EXERCISE DETAILS — Please extract the whole article about the California grizzly bear study below and reproduce every word of it unchanged.

---- SELECTED TEXT

It’s an iconic part of California’s history which has been commemorated in many ways, on the state’s flag, and through mascots for major universities like UCLA and UC Berkeley.
Now, a project led by a UC Santa Barbara researcher is underway to help us learn more about the extinct California Grizzly bear.
Most people don’t know much about the official state animal of California. Surveys show that three quarters of the state’s residents don’t even know if they exist anymore. The last sighting of a grizzly in California was in the 1920’s.
Some environmental groups have proposed re-introducing grizzly bears to California, but researchers realized we don’t know much about them. The last real study of the state’s grizzlies was done back in the 1950’s. So, last year Dr. Peter Alagona an environmental researcher at U-C Santa Barbara and some other researchers formed the California Grizzly Study Group. The idea is to provide impartial information on everything from the biology, to the science and history of the bears.
Alagona says with hunting, and poisoning of the bears in the late 1800’s and early 1900’s, the grizzlies were driven to extinction. The grizzly population in other parts of the U.S. was at risk as well, but following the start of conservation efforts in the 1970’s, has bounced back.
Alagona spent part of this summer in Montana, where he tried to learn more about the behavior of grizzlies from people who live near them. He says people who live in grizzly country peacefully co-exist with them, even though they get a bad rap in modern culture. Alagona says they go out of their way to avoid humans.
The UCSB researcher says the goal is to provide information which can be useful for environmentalists, and the public at large. It could help take away some of the mystique of the majestic creatures whose images are all around us, even if they no longer exist in California.

--------
---- EXERCISE DATA

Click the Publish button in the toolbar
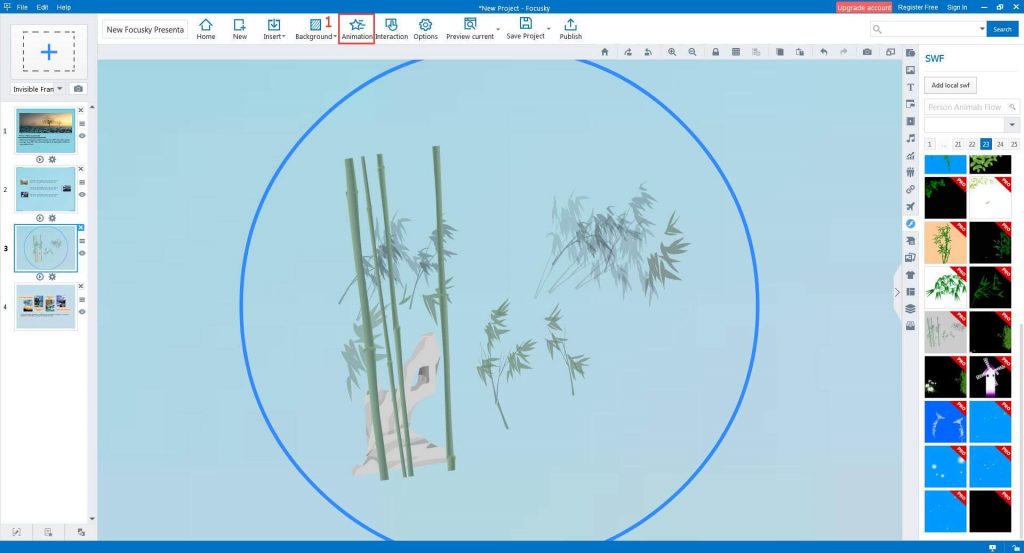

--------

RESPONSE AREA —
It’s an iconic part of California’s history which has been commemorated in many ways, on the state’s flag, and through mascots for major universities like UCLA and UC Berkeley.
Now, a project led by a UC Santa Barbara researcher is underway to help us learn more about the extinct California Grizzly bear.
Most people don’t know much about the official state animal of California. Surveys show that three quarters of the state’s residents don’t even know if they exist anymore. The last sighting of a grizzly in California was in the 1920’s.
Some environmental groups have proposed re-introducing grizzly bears to California, but researchers realized we don’t know much about them. The last real study of the state’s grizzlies was done back in the 1950’s. So, last year Dr. Peter Alagona an environmental researcher at U-C Santa Barbara and some other researchers formed the California Grizzly Study Group. The idea is to provide impartial information on everything from the biology, to the science and history of the bears.
Alagona says with hunting, and poisoning of the bears in the late 1800’s and early 1900’s, the grizzlies were driven to extinction. The grizzly population in other parts of the U.S. was at risk as well, but following the start of conservation efforts in the 1970’s, has bounced back.
Alagona spent part of this summer in Montana, where he tried to learn more about the behavior of grizzlies from people who live near them. He says people who live in grizzly country peacefully co-exist with them, even though they get a bad rap in modern culture. Alagona says they go out of their way to avoid humans.
The UCSB researcher says the goal is to provide information which can be useful for environmentalists, and the public at large. It could help take away some of the mystique of the majestic creatures whose images are all around us, even if they no longer exist in California.